China on Wednesday nudged India to stick to the “one-China principle” as Beijing flexed its muscles over the visit by US House of Representatives Speaker Nancy Pelosi to Taiwan and countries lined up to take sides.
Till Thursday evening, India had not commented on the latest standoff in the Indo-Pacific which has seen China firing missiles into the waters around Taiwan as part of a military exercise that encircled the island.
The message to India was buried in a statement issued by the Chinese embassy spokesperson on Pelosi’s visit that detailed the US stand on “China’s Taiwan” and how
the Speaker had violated the “one-China principle” Washington had signed up for in 1979.
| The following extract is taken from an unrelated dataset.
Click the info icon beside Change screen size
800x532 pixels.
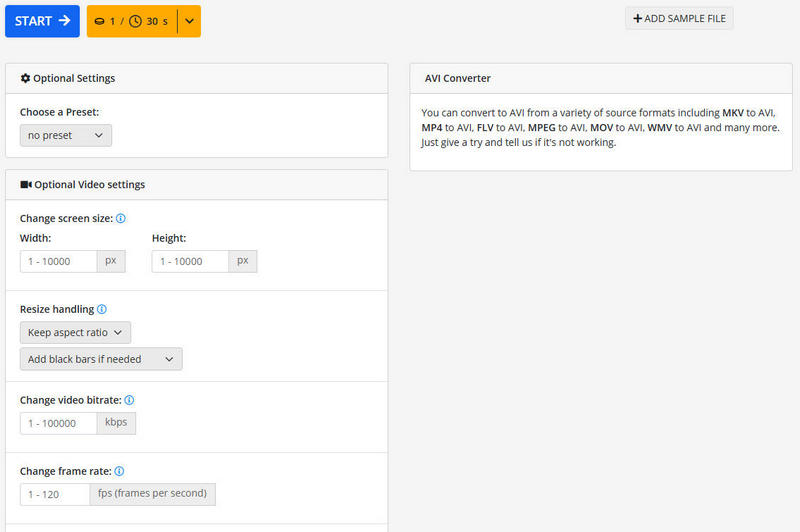(x=121, y=218)
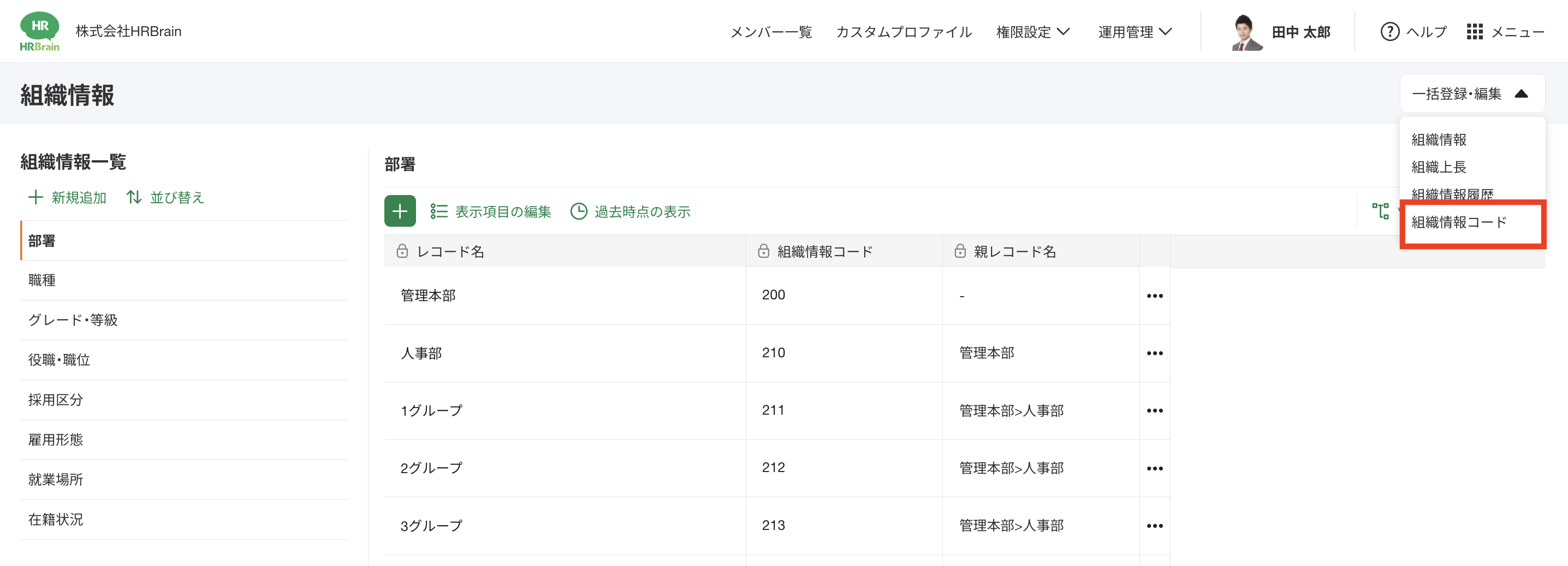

Signing off the statement, spokesperson Wang Xiaojian said: “The one-China principle is the common consensus of the international community, including India, and also serves as the political foundation for China to develop relations with any other country. India is one of the first countries to recognise that there is only one China. The Chinese side is willing to push forward the development of our relations on the basis of the one-China principle.”
The one-China principle lays down that there is only one sovereign state under the name China, with the People’s Republic of China serving as the sole legitimate government of China, and Taiwan is a part of China.
The Taipei Economic and Cultural Centre (TECC), which functions as Taiwan’s mission in New Delhi, on Thursday tweeted a statement from its foreign ministry urging the international community to condemn China’s military coercion.
“The ministry also calls on countries around the globe to continue to speak up in support of democratic Taiwan in order to jointly safeguard the values of freedom and democracy, to maintain the rules-based international order, and to ensure a free and open Indo-Pacific,” it said.
India has been following the “one-China principle” for decades and does not have diplomatic relations with Taiwan. However, both governments have representatives in each other’s capitals to facilitate cultural and business relations besides consular services. While India functions in Taiwan through the India-Taipei Association, headed by a career diplomat, Taiwan’s representative office in New Delhi is the TECC.
Since the Chinese incursion in Ladakh in April-May 2020, there have been calls from various quarters for India to deepen its engagement with Taiwan since Beijing had not respected Indian sovereignty. Even now, Congress MP Manish Tewari has suggested that India follow Pelosi’s lead and send an Indian parliamentary delegation to Taiwan.
The Narendra Modi government has mostly resisted these calls. But there have been instances in recent years of ministers and MPs participating in Taiwan’s national celebrations and also the swearing-in of President Tsai Ing-wen in 2020. India and Taiwan began negotiations in December 2021 for a free trade agreement.
Amid the evolving crisis, external affairs minister S. Jaishankar met US secretary of state Antony Blinken on the sidelines of the Asean ministerial meeting in the Cambodian capital, Phnom Penh, on Thursday.
While the readouts of the conversation made no mention of the situation around Taiwan, it is likely to have come up as the US state department said the two discussed Indo-Pacific. The China-Taiwan standoff is the biggest crisis facing the region right now. “They also noted our shared efforts to promote a free, open, secure, and prosperous Indo-Pacific,” the state department said.
About the Asean-India Foreign Ministers’ Meeting, Jaishankar said: “Strong convergence on Indo-Pacific, UNCLOS (United Nations Convention on the Law of the Sea), connectivity, Covid-19, terrorism, cyber security, Ukraine and Myanmar.”